Ну — прощай и пусти!
Понятно, что не такие песни певали черноморские матросы, с которыми юноша Грин ходил в свои безотрадные плавания. Но «экипажу задумчивых», набранному капитаном Эскиросом из «Кораблей в Лиссе» для весьма необычного путешествия, это подходит.
«Море» было первым словом, которое маленький Саша Гриневский, учась читать, самостоятельно разобрал по складам. Для Александра Грина море стало самой родственной из всех стихий. Можно понять современников, которым казалось, будто он, подобно Джозефу Конраду, настоящий морской волк, всю жизнь бороздивший океаны, своими глазами видевший столько раз описанную им экзотику. Сам же писатедь признавался, что его единственный заграничный рейс в Александрию был безнадежно прозаичен. В поисках «Сахары и львов» пройдя «несколько широких, жарких, как пекло, улиц, я выбрался к канаве с мутной водой. За ней тянулись плантации и огороды… Я посидел близ канавы, вдыхая запах гнилой воды, а затем отправился обратно на пароход».
В юности он отыгрывался за подобные раэочарования, мороча головы окружающим невероятными историями, что якобы происходили с ним. Когда пришла пора зрелости и творчества, он придумал для своих несбывшихся приключений иную сушу и иное море. Кстати, сама идея подобного сотворения по тем временам приходила в голову не только ему. Валерий Брюсов, к примеру, не без присущего ему величаво-наивного бахвальства заявлял:
Создал я в тайных мечтах
Мир идеальной природы.
Что перед ним этот прах -
Небо, и скалы, и воды!
Вот где явная неправда.
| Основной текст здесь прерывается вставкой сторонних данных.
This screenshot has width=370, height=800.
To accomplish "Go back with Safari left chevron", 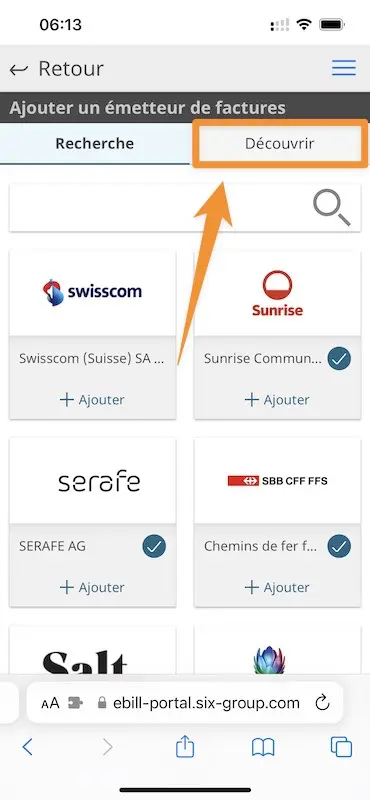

Брюсов кое-что мог в поээии, но совсем не это. Он даже, видимо, не догадывался, что «мир идеальной природы» если и можно создать, то только из «этого праха», о котором поэт столь презрительно отзывается. Нет у человеческой фантазии, сколь угодно богатой и смелой, иного строительного материала.
Грин это хорошо знал. Потому и море в его книгах не только живописно и миоголико, но узнаваемо во всех своих пленительных и жестоких превращениях. Порой, как, скажем, в «Проливе бурь», оно видится одушевленным, в его бесновании есть нечто человеческое и оттого еще более ужасное: «Море пьянело; пароксизм ярости сотрясал пучину, взбешенную долгим спокойствием. Неясные голоса перекликались в воздухе: казалось, природа потеряла рассудок, слепое возмущение ее переходило в припадок рыдания, и вопли сменялись долгим, буйный ревом помешанного».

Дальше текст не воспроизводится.